LeBlanc and Tina Gary, a 20-year a bus driver at Hathaway High School, said they are grateful for the stipends, but feel they are inequitable.

They urged the board to consider an across-the-board pay for all employees regardless of degrees, positions and hours worked. Stipends are given across-the-board in other parishes, LeBlanc said.

“This is a stipend that you get one time, everybody in this office and this school parish work just as hard to get this money, so why has it always been divided into someone with a degree and someone without a degree,” Gary said. “Why can’t it be given across-the-board fairly because it is a one-time thing.”

Gary said bus drivers have a lot of responsibility to get students to and from school safely and often begin their day before daylight.

“With no disrespect to anybody, but I know what teachers do day in and day out and the paperwork they bring home,” board member Paul Trahan said. “Loading lesson plans on Saturdays and Sundays and in the summer when they are not paid. Bus drivers run five days a week. The average teacher does not work five days a week.”

After a lengthy discussion, the board voted 8-3 to table the measure with board members Charles Bruchhaus, Terry Leger and Paul Trahan voting against delaying it until next month. Board members David Capdeville and David Doise were absent.
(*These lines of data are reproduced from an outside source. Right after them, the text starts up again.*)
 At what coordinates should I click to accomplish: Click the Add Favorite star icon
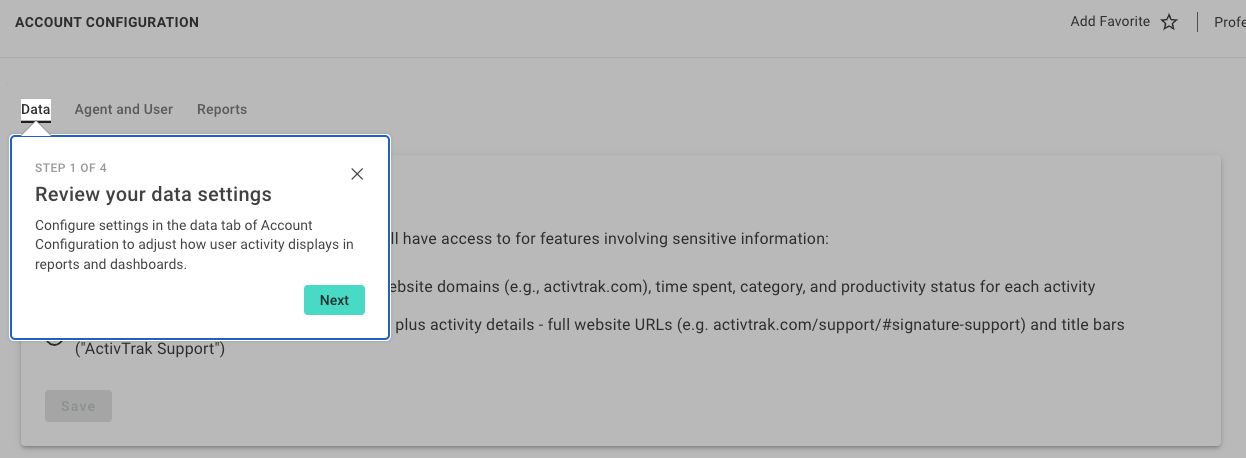pos(1169,22)
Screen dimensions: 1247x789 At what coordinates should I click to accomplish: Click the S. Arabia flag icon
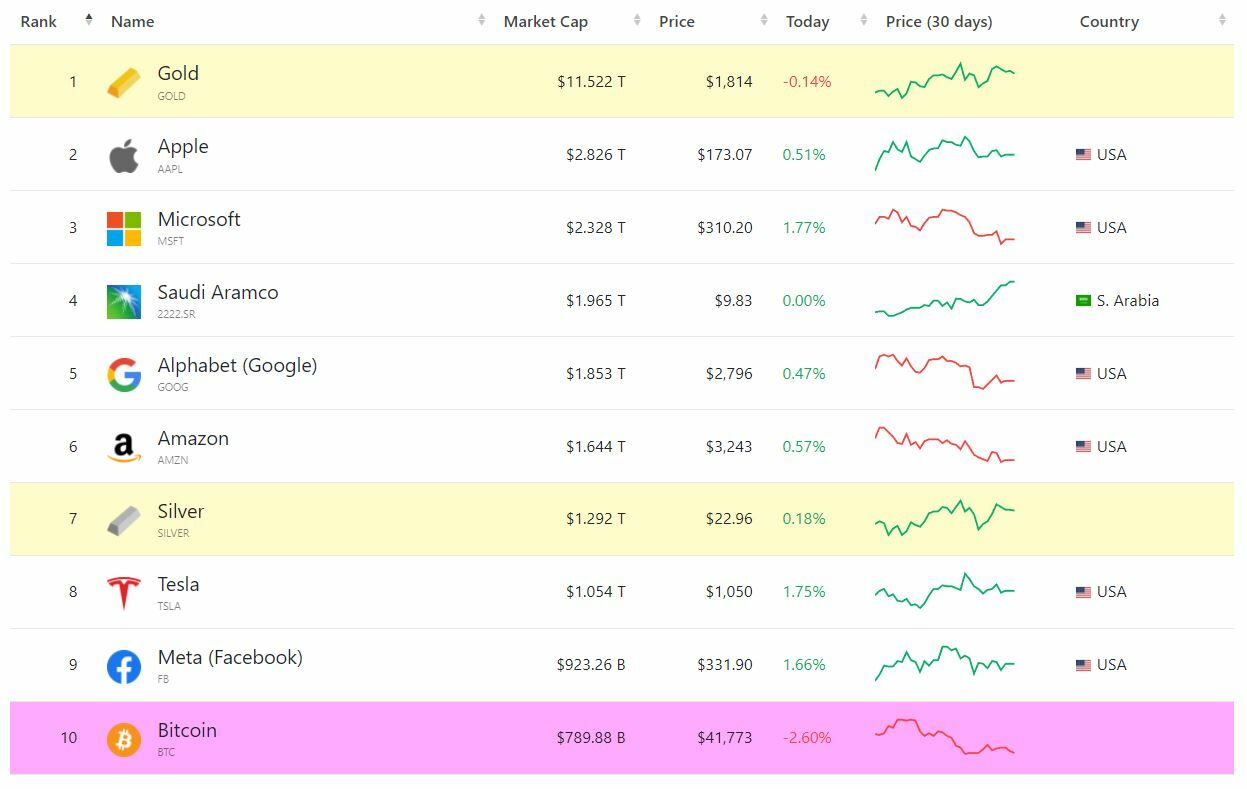[1083, 301]

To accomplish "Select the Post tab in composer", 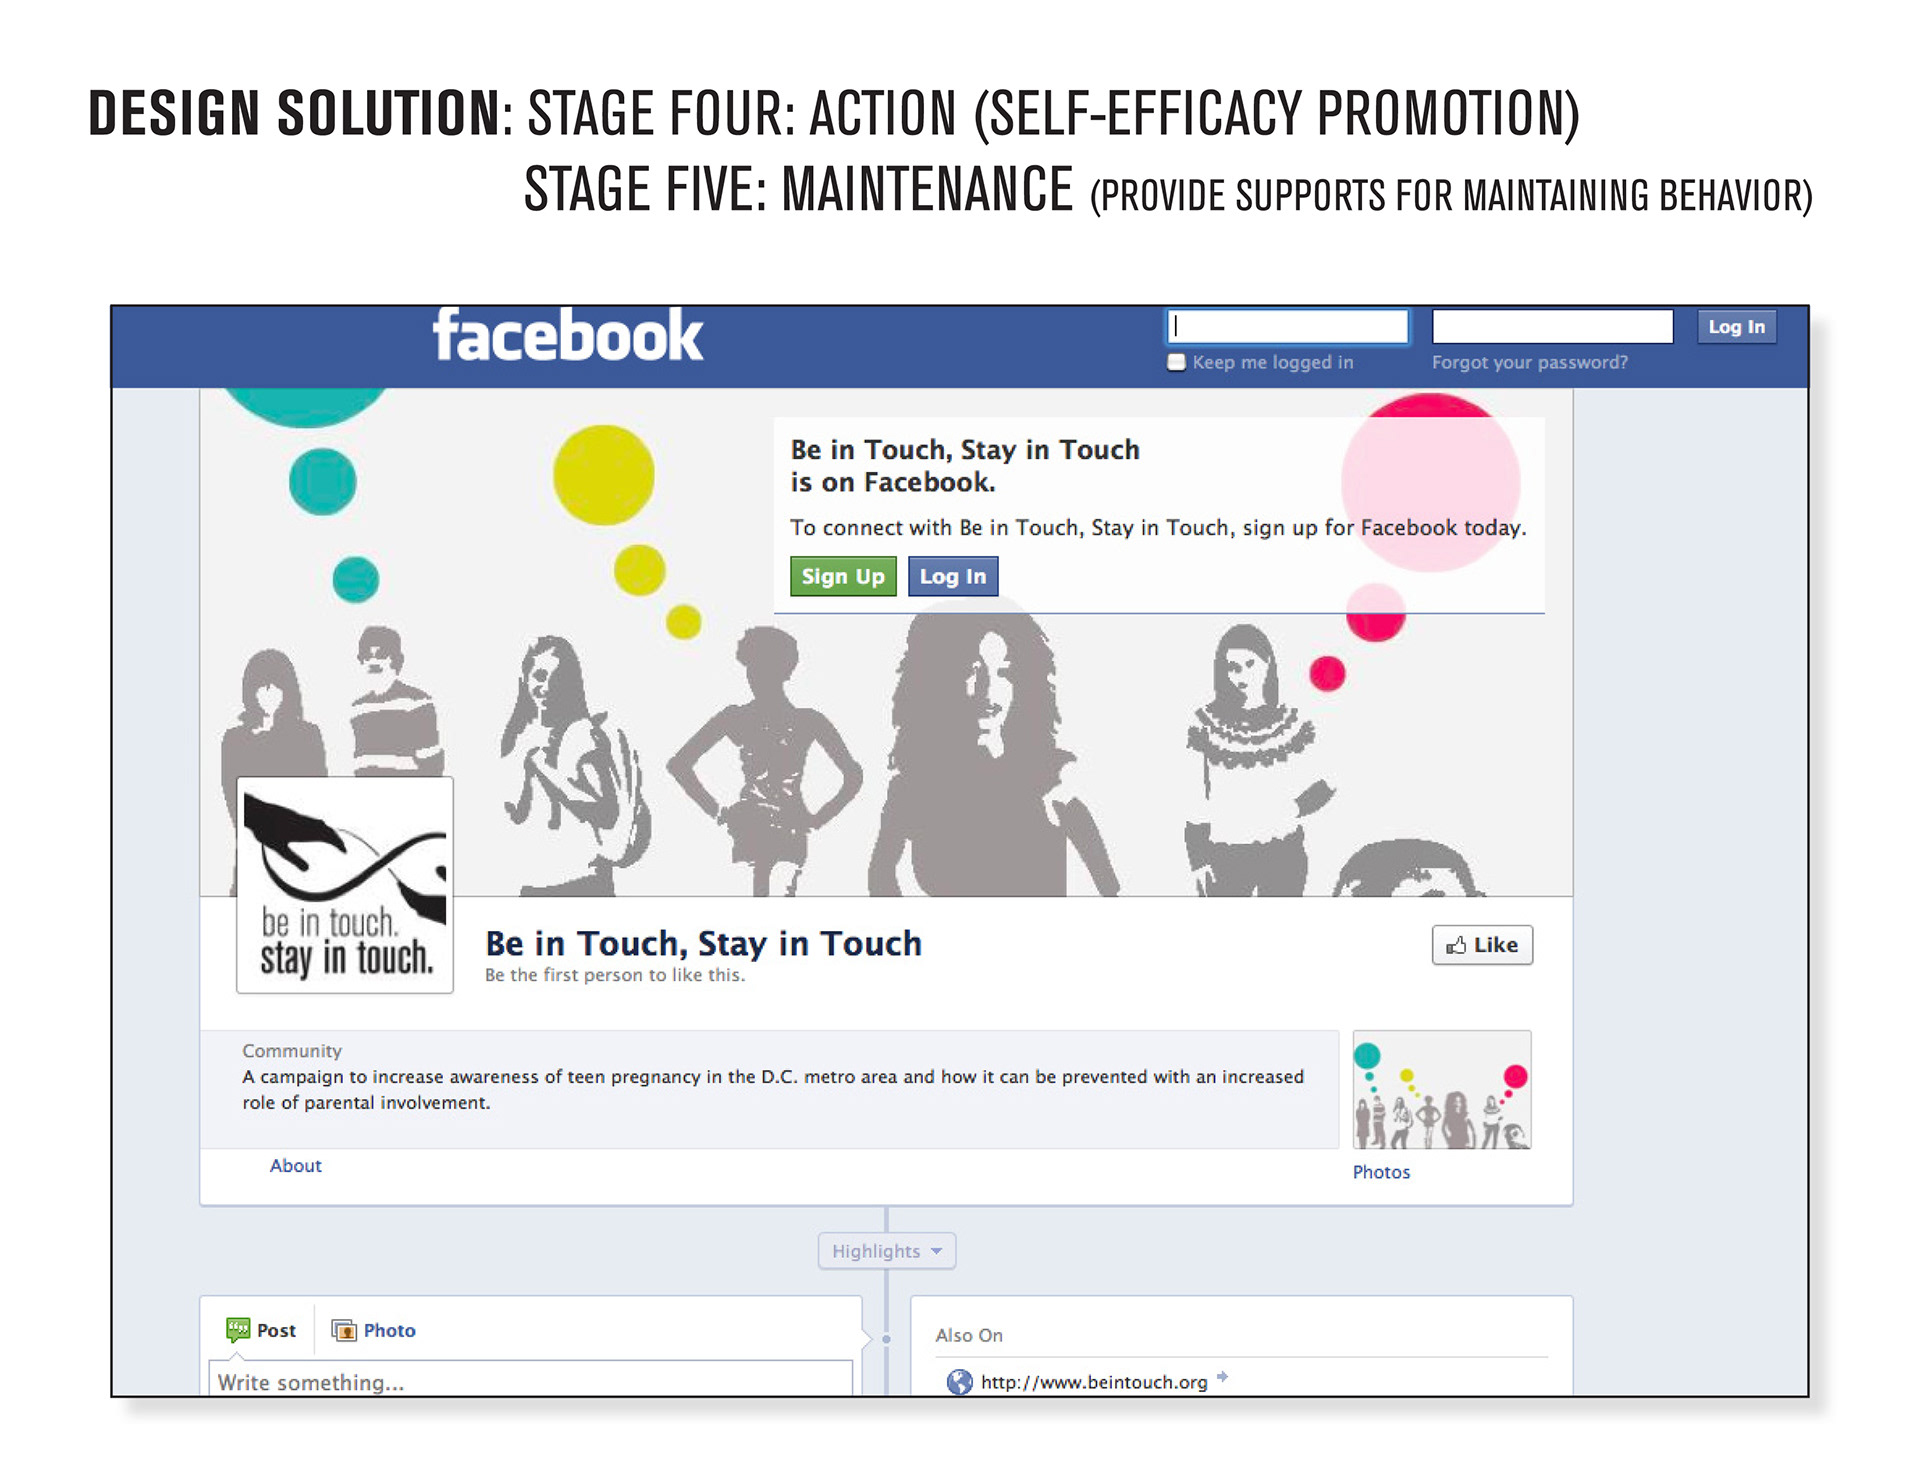I will coord(261,1330).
All other board members voted in favor of tabling the plan.

Superintendent Kirk Credeur said there are a million ways that the board can come up with a different plan.

“Sometimes it’s very difficult because there is no formula of how you divide it and what’s one person’s definition of fair and not the other person’s definition of fair,” Credeur said. “The concern I have now is there are literally millions of ways for this to be done, so we are going to have to create some different options.”
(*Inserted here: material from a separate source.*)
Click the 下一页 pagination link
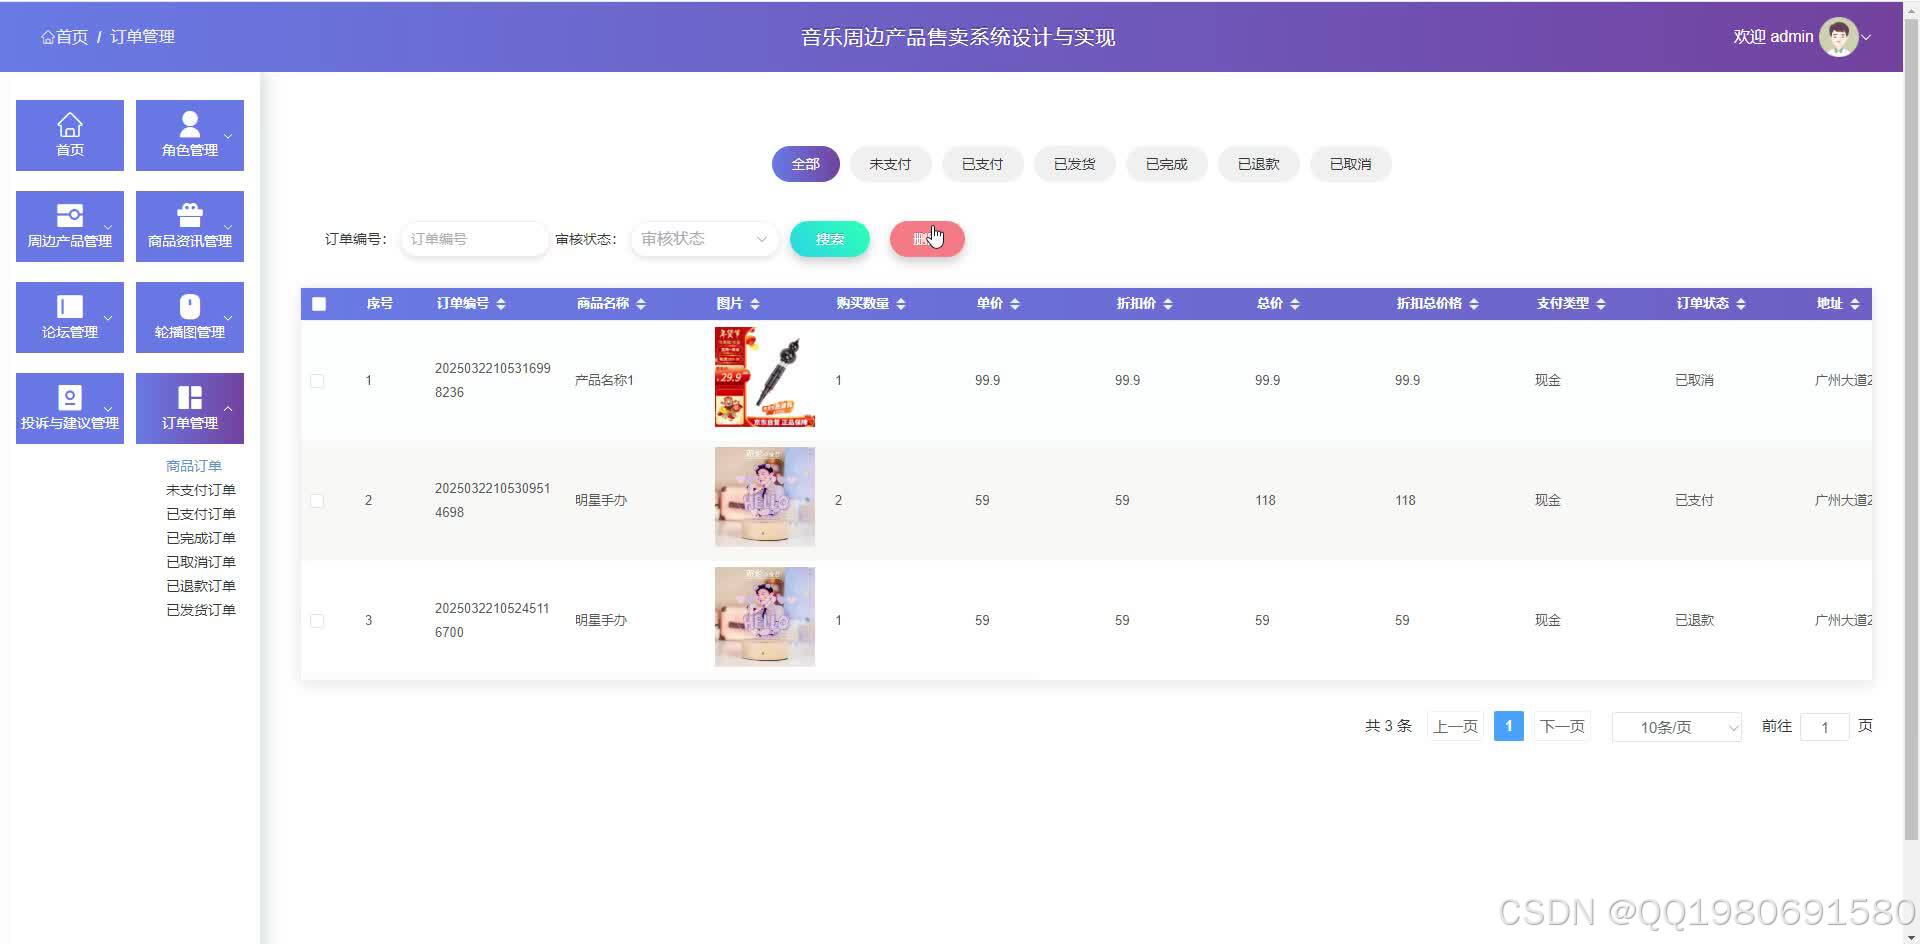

He said the difficulty comes in the various levels of degrees, experience and work hours because all employees are different.

“Twenty to 30 years ago we felt blessed that the board would give us money,” he continued. “Today when we give our money it just seems like it’s a great challenge and that just disappoints me that it has become that, but it does.”

Money for the stipends are from a $2.6 million budget surplus.